Aucun sujet ne peut donc être autonome, car l’autonomie inconditionnée n’existe pas. Néanmoins, l’Homme doit garder l’autonomie comme modèle et tenter de s’en rapprocher. C’est la raison d’être de la mauvaise conscience où le juge intérieur est une « puissance qui veille en nous sur les lois » selon Kant. La conscience nous inculque les lois de notre société et le respect de ses lois est ce que l’on appelle autonomie qui se différencie alors de l’autonomie idéale et inconditionnée.
Nous nous devons donc d’écouter notre raison, de tenter de se créer d’autres lois – plus nobles que celles dictées par notre société afin d’être une sorte de « plante céleste » pour évoquer Platon. Nous devons pour cela ignorer les pulsions de notre inconscient qui est un « mauvais ange, diabolique conseiller » selon Alain.

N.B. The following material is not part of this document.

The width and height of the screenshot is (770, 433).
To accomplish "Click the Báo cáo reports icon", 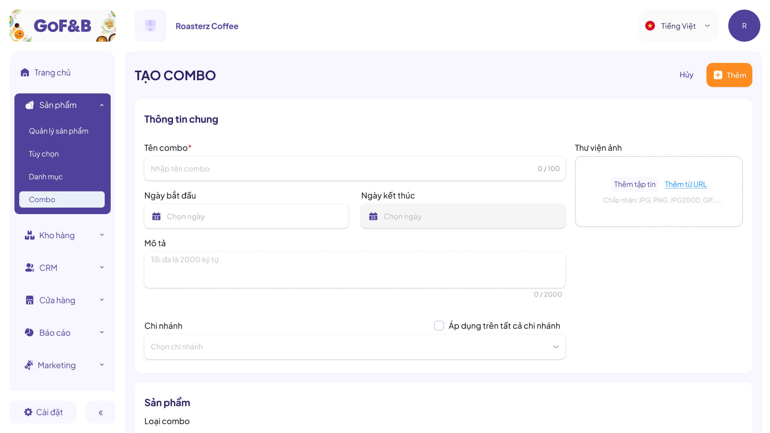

Ainsi, le sujet en tant que substance et le sujet en tant que sujet politique dans la démocratie peuvent être autonomes. Néanmoins, cette autonomie se différencie d’une autonomie idéale car l’Homme n’est pas qu’une créature du Bien mais également une créature reptilienne. Nous devons cependant garder l’autonomie idéale comme modèle suprême de l’Humanité afin de tenter de rendre l’Homme bon envers son prochain et de permettre la vie en société. Nous pourrions de plus nous demander si la religion n’est pas un moyen de rendre l’Homme autonome et responsable en le faisant obéir à une morale formée par l’Homme mais non dictée par la vie en société c'est-à-dire non écrite dans la Loi.